I have CFS/ME and Fibromyalgia, with CFS/ME being predominant for me. I have seen multiple specialists at both hospital groups here, and multiple doctors in several specialties (Neurology, Immunology, GYN, Rheumatology, Neprhology, Urology, Endocrinology, Genetics, Internal Medicine, Pain Management) at those hospitals as well as other hospital groups here in Cleveland and in other cities (including Mayo) and docs in private practice, and many alternative medicine practitioners in all areas of alt med, all over the country.
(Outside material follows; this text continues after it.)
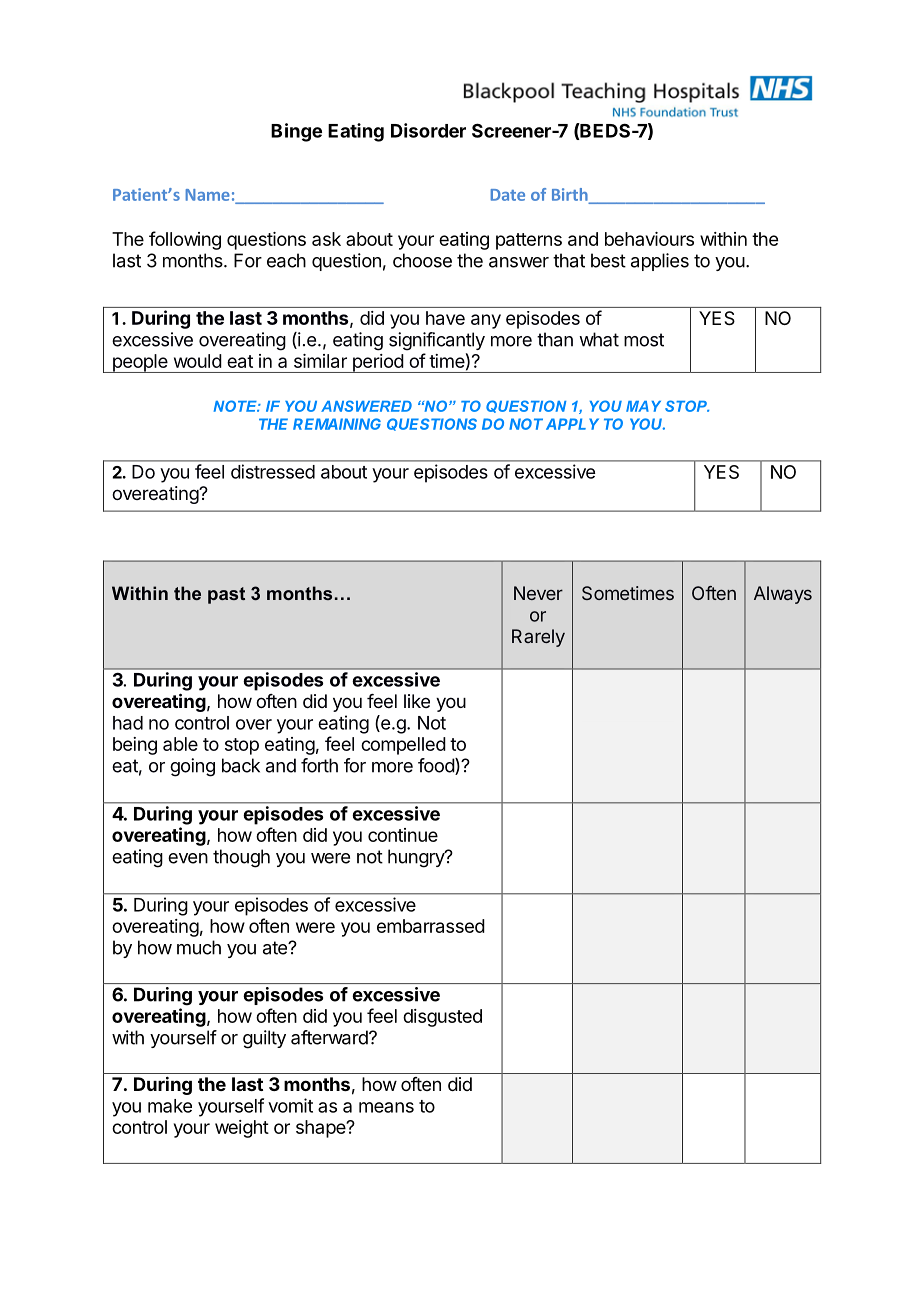 Image resolution: width=924 pixels, height=1308 pixels. What do you see at coordinates (170, 1106) in the screenshot?
I see `make` at bounding box center [170, 1106].
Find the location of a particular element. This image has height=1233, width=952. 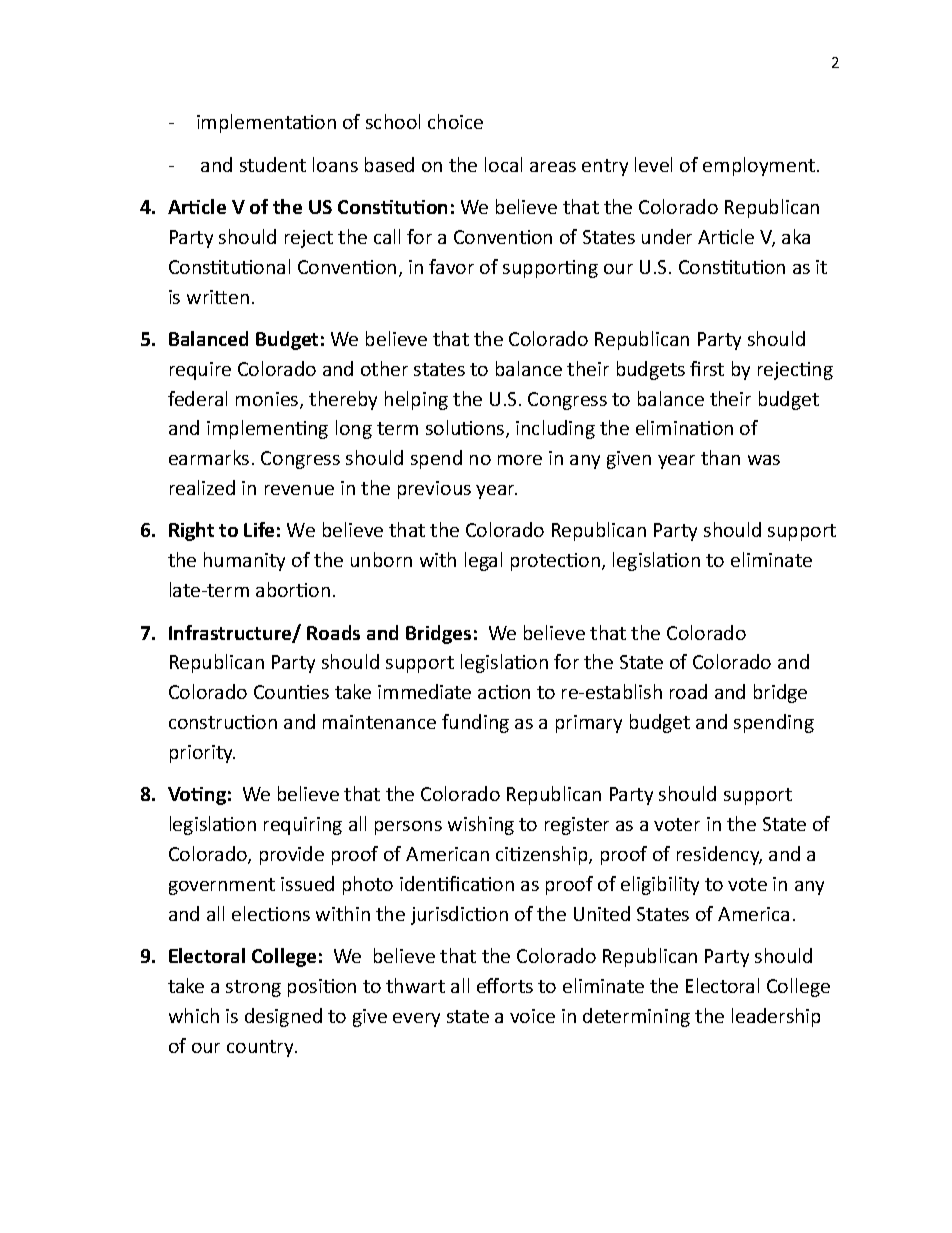

student is located at coordinates (273, 164).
What I've found consistently is that all doctors feel that they know something about FM, and most of them know nothing about CFS/ME. In fact, I have found that most of them think FM and CFS/ME are the same thing. Only my immunologist (who is the doc I primarily use, and is in private practice), my internist, and my physical therapist seem to even know that there is a difference. I find that they use the terms interchangeably, and some have said to me, "Aren't they the same thing?". When I speak about my CFS, they respond using the word Fibromyalgia. When I mention exercise and exertion intolerance in CFS, I get a lot of blank looks. I had surgery this summer, and several of my specialists, while I warned them it would take months for me to recover, were shocked that I had not recovered in 6 weeks, and that I am still not recovered to my normal CFS level from it.
I think part of the issue is that there are many more people with Fibromyalgia than CFS, so docs see a lot of it, and are willing to treat it because they see it often. I find that around here, too, there are people being diagnosed with FM that don't have it (my immunologist, internist and physical therapist are all finding that as well, and finding it increasingly frustrating, as they need to rediagnose people with other illnesses, and then get in the middle with patients who are unhappy and confused), so it seems to be a common thing that doctors see, so every doc thinks they know what it is (hence people diagnosing it incorrectly).
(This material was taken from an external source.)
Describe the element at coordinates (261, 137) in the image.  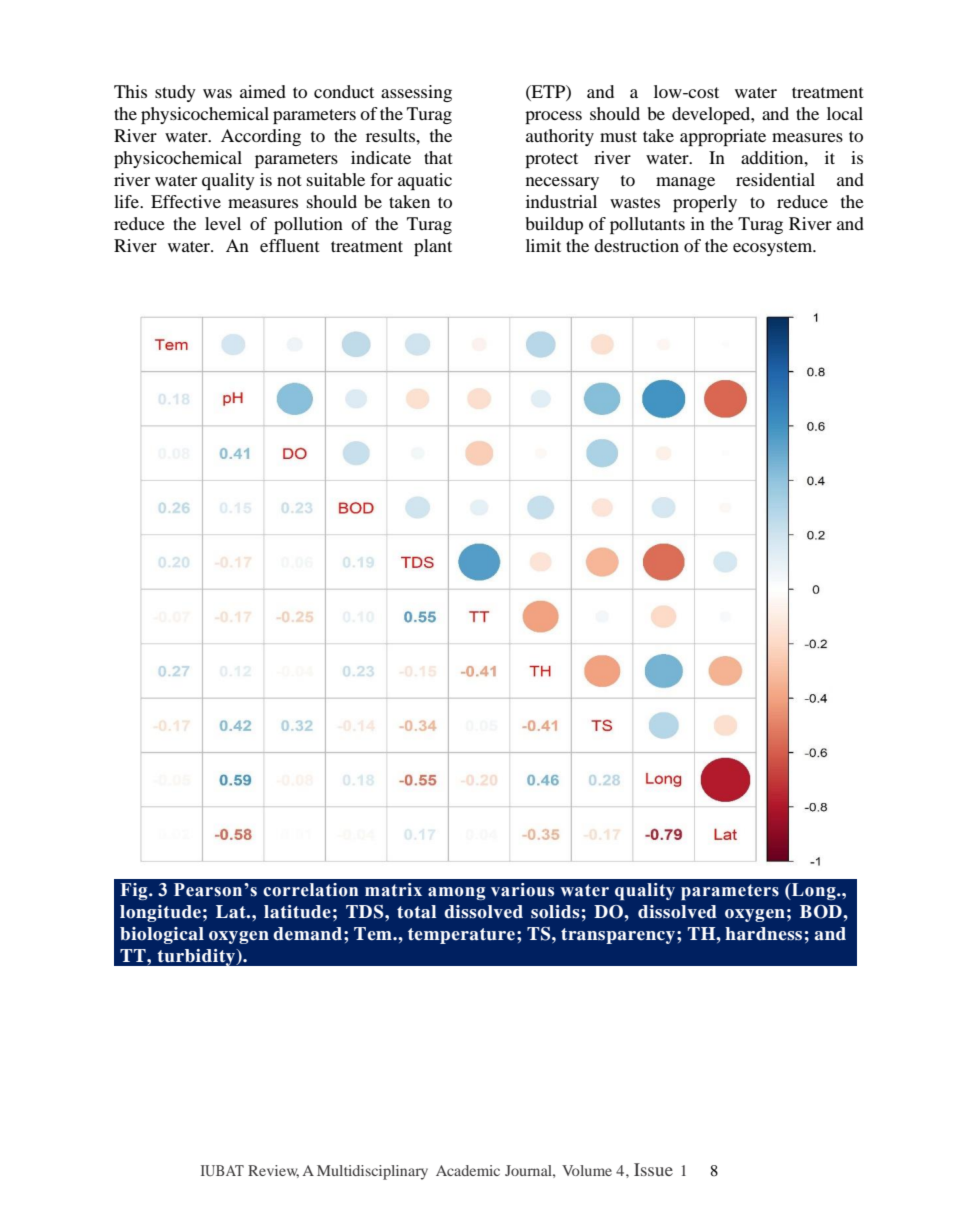
I see `According` at that location.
I also think that doctors don't want to see CFS patients because there are no drugs that they can give them, so they feel helpless. And a lot of the rheumatologists and neurologists I've seen feel that CFS is not a real diagnosis, since there is no test -- they all believed I was sick, they just weren't willing to accept my diagnosis as CFS, and looked for something else (diagnosed with mitochondrial dysfunction by one, which was good enough for me, since he actually helped me). "CFS is not a real diagnosis," they say.
On finding a CFS specialist, at one of the major hospitals here, their Rheumatology department says that most of their doctors treat CFS, but some expressly say they will not treat CFS patients (those are docs who treated CFS patients for years -- I guess they just got worn out). Even the two doctors I go to who are knowlegable about CFS and accept it and know what it means and is, don't bring me new ideas for treatment -- I bring ideas and research to them (and my opthamologist, whose wife has CFS). Then they share those with their other patients. It's the way of the world with CFS everywhere, I think. I'm blessed to have my immunologist who is there for me, sometimes with weekly calls if I'm going through a crisis, and hour long appointments. I feel blessed for that.